95 F.3d 1153
NOTICE: Sixth Circuit Rule 24(c) states that citation of unpublished dispositions is disfavored except for establishing res judicata, estoppel, or the law of the case and requires service of copies of cited unpublished dispositions of the Sixth Circuit.
UNITED STATES of America, Plaintiff-Appellant,
v.
Lewis BROWN, Defendant-Appellee.
No. 96-3074.
United States Court of Appeals, Sixth Circuit.
Aug. 26, 1996.
On Appeal from the United States District Court for the Northern District of Ohio, No. 95-00147; Kathleen M. O'Malley, Judge.
N.D.Ohio
REVERSED.
Before: GUY, and BATCHELDER, Circuit Judges, and SPIEGEL, District Judge.*
BATCHELDER, Circuit Judge.

+ + + + + + +

TASKS →
1. What date does the court document give for the decision?
2. Return everything in the court document from "95 F.3d 1153" down to "No. 96-3074.".
The material that comes next is drawn from a source other than the court document.

+ + + + + + +

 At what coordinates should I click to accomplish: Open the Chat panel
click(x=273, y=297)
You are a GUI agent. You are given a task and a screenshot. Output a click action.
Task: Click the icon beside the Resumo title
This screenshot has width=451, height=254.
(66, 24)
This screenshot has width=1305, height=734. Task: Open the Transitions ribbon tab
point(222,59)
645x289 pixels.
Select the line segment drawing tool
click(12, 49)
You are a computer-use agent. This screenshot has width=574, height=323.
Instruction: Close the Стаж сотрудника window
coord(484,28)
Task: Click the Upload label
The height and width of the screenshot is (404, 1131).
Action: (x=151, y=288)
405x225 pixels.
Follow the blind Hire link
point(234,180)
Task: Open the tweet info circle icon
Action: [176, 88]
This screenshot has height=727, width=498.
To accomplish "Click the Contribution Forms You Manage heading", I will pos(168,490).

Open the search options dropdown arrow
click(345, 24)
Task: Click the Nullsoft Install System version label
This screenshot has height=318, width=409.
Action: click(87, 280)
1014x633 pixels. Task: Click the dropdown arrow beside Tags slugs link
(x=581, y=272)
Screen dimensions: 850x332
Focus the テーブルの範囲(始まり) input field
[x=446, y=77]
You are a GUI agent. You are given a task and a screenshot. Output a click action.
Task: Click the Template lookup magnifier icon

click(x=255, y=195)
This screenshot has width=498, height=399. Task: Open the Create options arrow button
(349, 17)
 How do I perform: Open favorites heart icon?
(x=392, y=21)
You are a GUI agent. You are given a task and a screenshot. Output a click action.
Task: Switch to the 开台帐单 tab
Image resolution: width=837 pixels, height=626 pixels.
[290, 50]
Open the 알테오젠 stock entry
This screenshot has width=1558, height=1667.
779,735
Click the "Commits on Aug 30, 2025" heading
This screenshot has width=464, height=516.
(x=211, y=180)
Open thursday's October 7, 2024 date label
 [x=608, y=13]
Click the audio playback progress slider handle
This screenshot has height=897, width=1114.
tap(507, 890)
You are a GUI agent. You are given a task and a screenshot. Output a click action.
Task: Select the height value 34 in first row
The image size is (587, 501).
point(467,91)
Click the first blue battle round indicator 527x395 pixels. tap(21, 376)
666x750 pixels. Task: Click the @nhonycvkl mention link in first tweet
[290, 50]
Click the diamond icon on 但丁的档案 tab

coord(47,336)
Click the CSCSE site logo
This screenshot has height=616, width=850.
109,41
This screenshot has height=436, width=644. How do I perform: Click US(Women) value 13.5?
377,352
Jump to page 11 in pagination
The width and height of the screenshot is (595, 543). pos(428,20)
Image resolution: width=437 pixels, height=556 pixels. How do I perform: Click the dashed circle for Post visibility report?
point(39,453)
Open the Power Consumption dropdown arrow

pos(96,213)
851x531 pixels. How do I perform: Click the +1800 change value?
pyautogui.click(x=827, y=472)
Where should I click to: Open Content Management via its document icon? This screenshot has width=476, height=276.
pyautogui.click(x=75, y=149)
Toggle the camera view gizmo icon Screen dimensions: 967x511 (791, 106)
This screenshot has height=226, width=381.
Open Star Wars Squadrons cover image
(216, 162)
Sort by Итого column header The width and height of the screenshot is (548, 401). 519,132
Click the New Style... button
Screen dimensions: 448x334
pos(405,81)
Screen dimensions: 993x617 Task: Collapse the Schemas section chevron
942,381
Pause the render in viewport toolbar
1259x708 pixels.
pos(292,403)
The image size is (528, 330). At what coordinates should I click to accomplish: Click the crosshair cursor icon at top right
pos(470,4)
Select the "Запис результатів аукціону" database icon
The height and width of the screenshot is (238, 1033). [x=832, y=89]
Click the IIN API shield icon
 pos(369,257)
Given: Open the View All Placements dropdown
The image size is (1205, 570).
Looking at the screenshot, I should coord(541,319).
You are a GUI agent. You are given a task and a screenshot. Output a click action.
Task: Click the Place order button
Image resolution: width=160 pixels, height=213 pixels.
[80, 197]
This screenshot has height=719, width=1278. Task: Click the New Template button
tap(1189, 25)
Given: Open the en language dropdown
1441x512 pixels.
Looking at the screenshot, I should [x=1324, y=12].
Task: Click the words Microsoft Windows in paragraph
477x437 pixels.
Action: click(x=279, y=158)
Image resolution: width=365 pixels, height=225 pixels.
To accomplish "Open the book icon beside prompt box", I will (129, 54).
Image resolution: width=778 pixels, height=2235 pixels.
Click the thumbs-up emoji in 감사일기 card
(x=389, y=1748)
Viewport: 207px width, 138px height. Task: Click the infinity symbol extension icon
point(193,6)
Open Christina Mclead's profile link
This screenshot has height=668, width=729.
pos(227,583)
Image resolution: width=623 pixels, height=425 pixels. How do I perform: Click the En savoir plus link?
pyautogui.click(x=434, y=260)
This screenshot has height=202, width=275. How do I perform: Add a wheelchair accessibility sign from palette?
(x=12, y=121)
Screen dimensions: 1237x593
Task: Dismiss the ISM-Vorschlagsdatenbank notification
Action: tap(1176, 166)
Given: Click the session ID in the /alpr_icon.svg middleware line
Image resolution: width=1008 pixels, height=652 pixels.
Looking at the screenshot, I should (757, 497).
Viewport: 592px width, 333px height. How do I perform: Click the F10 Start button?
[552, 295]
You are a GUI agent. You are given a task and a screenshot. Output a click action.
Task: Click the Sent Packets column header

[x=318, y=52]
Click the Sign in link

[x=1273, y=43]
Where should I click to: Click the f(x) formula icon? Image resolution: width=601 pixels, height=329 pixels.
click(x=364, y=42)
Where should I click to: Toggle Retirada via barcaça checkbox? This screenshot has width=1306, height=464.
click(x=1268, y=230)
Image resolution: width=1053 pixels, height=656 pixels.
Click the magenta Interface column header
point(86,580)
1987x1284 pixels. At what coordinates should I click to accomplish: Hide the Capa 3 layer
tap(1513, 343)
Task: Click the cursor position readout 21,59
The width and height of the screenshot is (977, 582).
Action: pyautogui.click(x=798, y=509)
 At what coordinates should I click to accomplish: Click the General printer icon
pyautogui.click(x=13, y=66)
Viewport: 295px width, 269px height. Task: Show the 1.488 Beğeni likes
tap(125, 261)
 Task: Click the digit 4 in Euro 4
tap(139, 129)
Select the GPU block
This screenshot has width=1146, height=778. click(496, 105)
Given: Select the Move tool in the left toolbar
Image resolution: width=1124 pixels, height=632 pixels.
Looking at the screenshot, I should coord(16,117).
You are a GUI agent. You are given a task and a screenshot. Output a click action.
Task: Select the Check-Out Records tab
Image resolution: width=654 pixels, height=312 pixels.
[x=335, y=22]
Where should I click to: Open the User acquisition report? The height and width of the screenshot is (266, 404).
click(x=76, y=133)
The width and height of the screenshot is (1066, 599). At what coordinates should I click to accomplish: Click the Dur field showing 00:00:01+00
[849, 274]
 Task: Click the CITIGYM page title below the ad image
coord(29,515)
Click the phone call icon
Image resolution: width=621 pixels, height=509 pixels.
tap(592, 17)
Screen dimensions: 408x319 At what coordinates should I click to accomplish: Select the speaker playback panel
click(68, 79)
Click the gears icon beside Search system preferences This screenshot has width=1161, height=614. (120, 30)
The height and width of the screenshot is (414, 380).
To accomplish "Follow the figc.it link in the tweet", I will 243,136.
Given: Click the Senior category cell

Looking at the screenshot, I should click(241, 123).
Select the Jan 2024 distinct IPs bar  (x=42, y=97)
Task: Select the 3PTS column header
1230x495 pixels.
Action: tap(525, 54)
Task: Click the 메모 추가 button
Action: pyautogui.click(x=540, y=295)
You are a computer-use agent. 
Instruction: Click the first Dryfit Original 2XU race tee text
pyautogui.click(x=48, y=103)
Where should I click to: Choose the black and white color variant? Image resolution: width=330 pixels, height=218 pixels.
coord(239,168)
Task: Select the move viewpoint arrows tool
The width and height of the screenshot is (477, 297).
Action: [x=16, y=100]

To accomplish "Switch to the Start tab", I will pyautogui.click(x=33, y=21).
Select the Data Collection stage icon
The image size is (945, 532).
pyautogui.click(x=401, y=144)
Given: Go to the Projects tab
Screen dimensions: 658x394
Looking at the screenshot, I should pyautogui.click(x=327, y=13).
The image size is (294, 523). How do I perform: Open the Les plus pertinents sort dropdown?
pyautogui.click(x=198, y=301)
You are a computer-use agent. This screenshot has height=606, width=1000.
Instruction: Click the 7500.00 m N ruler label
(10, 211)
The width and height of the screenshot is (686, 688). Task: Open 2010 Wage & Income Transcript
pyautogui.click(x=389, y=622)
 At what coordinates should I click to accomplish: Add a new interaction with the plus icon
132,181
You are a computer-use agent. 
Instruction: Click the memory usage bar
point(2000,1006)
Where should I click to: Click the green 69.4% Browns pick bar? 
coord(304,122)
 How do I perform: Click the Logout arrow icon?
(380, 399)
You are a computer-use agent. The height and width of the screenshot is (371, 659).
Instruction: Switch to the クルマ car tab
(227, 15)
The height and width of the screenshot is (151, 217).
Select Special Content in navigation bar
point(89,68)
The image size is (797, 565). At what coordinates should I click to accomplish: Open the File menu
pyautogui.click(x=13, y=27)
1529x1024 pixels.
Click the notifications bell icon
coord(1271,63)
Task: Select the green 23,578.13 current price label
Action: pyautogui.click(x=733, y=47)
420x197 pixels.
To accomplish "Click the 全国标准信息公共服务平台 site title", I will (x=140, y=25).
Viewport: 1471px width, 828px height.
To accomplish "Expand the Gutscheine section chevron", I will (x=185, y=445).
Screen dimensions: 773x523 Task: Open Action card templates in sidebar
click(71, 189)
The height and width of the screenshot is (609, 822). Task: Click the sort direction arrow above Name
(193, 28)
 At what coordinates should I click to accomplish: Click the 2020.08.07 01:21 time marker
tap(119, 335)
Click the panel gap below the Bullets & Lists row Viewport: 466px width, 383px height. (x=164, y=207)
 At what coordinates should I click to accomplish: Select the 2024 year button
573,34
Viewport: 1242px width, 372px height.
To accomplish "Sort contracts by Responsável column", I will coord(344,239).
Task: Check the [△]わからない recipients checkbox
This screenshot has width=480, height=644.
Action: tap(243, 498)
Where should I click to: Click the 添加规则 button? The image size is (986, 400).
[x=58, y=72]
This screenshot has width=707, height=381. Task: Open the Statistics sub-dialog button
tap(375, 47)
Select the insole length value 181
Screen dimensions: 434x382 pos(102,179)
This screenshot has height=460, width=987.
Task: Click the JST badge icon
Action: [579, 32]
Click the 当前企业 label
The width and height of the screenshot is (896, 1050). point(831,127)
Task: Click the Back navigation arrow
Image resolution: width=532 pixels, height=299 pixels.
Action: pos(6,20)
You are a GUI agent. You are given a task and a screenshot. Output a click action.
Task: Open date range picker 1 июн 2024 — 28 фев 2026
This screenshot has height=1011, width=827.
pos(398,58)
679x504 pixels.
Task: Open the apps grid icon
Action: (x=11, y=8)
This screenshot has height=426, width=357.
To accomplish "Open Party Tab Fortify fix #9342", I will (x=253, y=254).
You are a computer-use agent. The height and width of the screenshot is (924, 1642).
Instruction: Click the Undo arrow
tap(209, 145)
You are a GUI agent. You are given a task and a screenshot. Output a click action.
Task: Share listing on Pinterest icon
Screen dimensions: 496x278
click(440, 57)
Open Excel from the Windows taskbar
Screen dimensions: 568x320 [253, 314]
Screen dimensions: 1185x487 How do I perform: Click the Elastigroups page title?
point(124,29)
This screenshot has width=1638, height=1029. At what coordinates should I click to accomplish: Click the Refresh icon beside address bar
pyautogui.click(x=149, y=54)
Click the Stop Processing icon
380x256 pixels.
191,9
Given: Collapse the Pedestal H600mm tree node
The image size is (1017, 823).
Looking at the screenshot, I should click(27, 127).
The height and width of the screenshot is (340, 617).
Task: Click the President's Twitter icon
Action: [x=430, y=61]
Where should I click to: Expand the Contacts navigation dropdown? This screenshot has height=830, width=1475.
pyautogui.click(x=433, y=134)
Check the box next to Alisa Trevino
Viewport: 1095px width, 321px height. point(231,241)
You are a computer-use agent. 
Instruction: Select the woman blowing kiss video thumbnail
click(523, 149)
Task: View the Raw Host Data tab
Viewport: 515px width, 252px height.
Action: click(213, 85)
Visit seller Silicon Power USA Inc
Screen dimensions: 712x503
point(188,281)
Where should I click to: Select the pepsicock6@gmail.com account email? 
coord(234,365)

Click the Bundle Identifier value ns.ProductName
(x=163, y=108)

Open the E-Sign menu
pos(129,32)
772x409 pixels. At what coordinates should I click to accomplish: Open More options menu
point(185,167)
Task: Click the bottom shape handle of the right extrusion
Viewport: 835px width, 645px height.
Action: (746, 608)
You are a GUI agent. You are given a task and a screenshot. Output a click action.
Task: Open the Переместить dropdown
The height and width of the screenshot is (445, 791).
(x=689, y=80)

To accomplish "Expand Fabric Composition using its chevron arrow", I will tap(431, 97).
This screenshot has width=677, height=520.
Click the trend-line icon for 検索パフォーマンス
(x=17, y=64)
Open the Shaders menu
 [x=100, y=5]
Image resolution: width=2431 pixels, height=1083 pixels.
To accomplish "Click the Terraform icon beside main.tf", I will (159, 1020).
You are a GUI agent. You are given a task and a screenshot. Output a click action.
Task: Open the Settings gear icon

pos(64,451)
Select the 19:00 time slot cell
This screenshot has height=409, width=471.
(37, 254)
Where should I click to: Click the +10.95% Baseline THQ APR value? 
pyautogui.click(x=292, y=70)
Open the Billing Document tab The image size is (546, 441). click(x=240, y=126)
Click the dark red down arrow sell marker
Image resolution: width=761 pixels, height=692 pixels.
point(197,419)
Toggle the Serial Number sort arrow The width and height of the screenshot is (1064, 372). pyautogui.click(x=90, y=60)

+ + + + + + +

RESULTS FOR EACH TASK →
1. Aug. 26, 1996.

2.
95 F.3d 1153
NOTICE: Sixth Circuit Rule 24(c) states that citation of unpublished dispositions is disfavored except for establishing res judicata, estoppel, or the law of the case and requires service of copies of cited unpublished dispositions of the Sixth Circuit.
UNITED STATES of America, Plaintiff-Appellant,
v.
Lewis BROWN, Defendant-Appellee.
No. 96-3074.